Переговоры он вел в одном бюро на Елисейских полях; дело, казалось, шло на лад, Хорват считал, что контракт уже в кармане. Так много денег! Вот это авантюра! Величайшая в его жизни, совсем как предсказывала ведьма… В оживленном настроении он отправился домой. Когда он брел вниз по Елисейским полям, поднялась маленькая буря, не то чтобы ураган, но все-таки довольно сильные порывы ветра. Жестокий бриз сорвал одну из многих ветвей одного из многих деревьев, стоящих по краю прекрасного бульвара. То было дерево, под сенью которого как раз находился писатель. На затылок ему свалился тяжеленный сук, он ударил ему в шею, как топор. Тот, который не боялся нацистов, был гильотинирован миролюбивым парижским деревом.
Умирали на чужбине быстро, скоропалительнее, чем дома. В этой хронике будет рассказано еще о ряде скоропостижных смертельных случаев, причем большей частью речь пойдет об эмигрантах. Эпидемии самоубийств и инфарктов предстояло, разумеется, получить размах несколько позднее; однако уже в эти первые годы ссылки умирали с большим рвением. Очень скоро эмиграция опостылела юристу и преуспевающему драматургу Максу Альсбергу, с которым я был хорошо знаком: он покончил с собой уже в 1933 году. Следующим был Курт Тухольский. Он сделал это в Швеции, не преминув перед этим выразить свое отчаяние. Якоб Вассерман умер естественной смертью, которая, однако, судя по всему, не была для него столь уж нежеланной. Этому могучему прилежному старому сказителю и до глубины сердца обеспокоенному мыслителю, как еврею и немцу, слишком уж туго пришлось в жизни. В последнее время его лицо, которое никогда не было веселым, было искажено страхом, обезображено скорбью и усталостью. Он хотел покоя.
Для меня самой горькой была утрата двух друзей, чьи имена могут не много значить для общественности, которых я, однако, уже представил на этих страницах; теперь я должен дать им возможность уйти со сцены, моей дорогой Герт и моему дорогому Вольфгангу. Девочка Герт — припоминаете? — была мне близка с тех отдаленных, почти уже мифически блаженных дней в Бергшуле. Тогда у нее была такая потешно-колоссальная фигура, что мы называли ее «слоненком»; позже она похудела вследствие злоупотребления морфием. Она разрушала себя намеренно или по крайней мере с той неосмотрительностью, которая позволяет сделать вывод об известном ослаблении воли к жизни. Конец наступил в Париже, осенью 1933 года.

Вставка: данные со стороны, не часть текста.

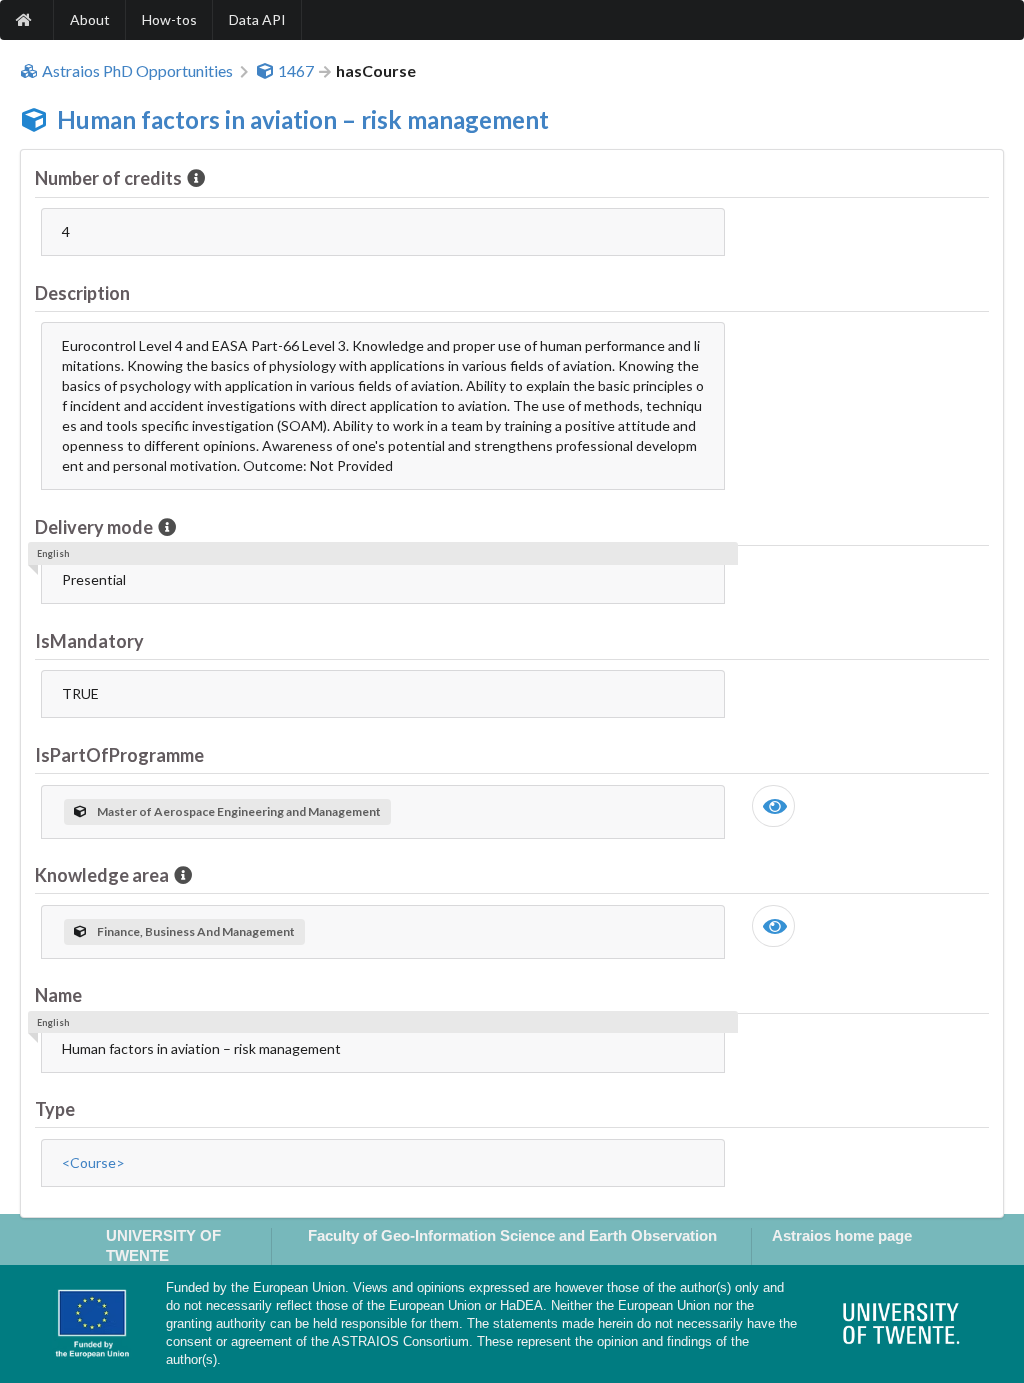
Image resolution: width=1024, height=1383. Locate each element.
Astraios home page (842, 1235)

Вольфганг Хельмерт, который принимал по меньшей мере столь же значительные количества прелестно-пагубного снадобья, протянул еще годок, чтобы потом в свою очередь, в 1934 году, приказать долго жить, также в Париже. Перед тем этот высокоодаренный, но ленивый и, впрочем, не особенно заинтересованный в своей карьере человек собрался с силами записать некоторые прекрасные мысли. Несколько жемчужин, которые нашли в его наследии, — три-четыре заумно-напевных стихотворения, две в высшей степени проникнутые чувством внушения прозаические фантазии — появились в журнале «Ди Заммлюнг». К тому времени взыскующего яда, взыскующего смерти юного поэта уже не было на этом свете, он улетучился, к чему, впрочем, как уже было дано понять ранее, всегда стремился его гордый дух.
А мы все еще здесь; это может быть и преимуществом, и недостатком. В конце концов находимся в Амстердаме, на террасе отеля «Америкэн». Во имя общения. Кстати, оно отнюдь не ограничивалось только немецкой эмигрантской средой. Подружились с голландцами; мне ближе других оказались литературно-философский эссеист Менно тер Браак, страстный и чистый дух исключительно оригинальной чеканки; писатель Йозеф Ласт, который как раз тогда издал одну из лучших своих книг, «Зейдерзе», и с которым мы вместе восхищались Андре Жидом; супружеская чета живописцев Карин и Эрнст ван Лейден, художники со вкусом и прилежанием, космополиты замечательной образованности и интеллектуальной увлеченности, к тому же гостеприимные милые люди, в чьем идиллически укромном сельском доме хорошо отдыхалось и работалось.
Приезжал из Парижа Рене Кревель, то с нашей общей подругой Tea (Мопсой) Штернхейм, то один или в сопровождении некоей элегантной южноамериканки, которой тогда обзавелся. Он ругался, острил, жаловался, напивался, читал отрывки из новых произведений, был нежным, нетерпеливым, услужливым, иногда жестоким. Он мог быть жестоким по отношению к самому себе, как и к другим. Пламя его широко распахнутых глаз не знало ни компромисса, ни жалости.
Из Лондона тоже исправно наносились визиты. Мой старинный английский друг Брайен Ховард являлся с обязательной свитой; молодой романист Кристофер Ишервуд{245}, стилист и великолепный психолог, на некоторое время осел в Амстердаме. Я знал его еще в Берлине, но там всегда были «дела»: друг для друга у нас времени не хватало. В более тихом Амстердаме в часы досуга можно было предаваться общению с человеком, если он казался стоящим. Душевный контакт с ним становился для меня с течением лет все ценнее.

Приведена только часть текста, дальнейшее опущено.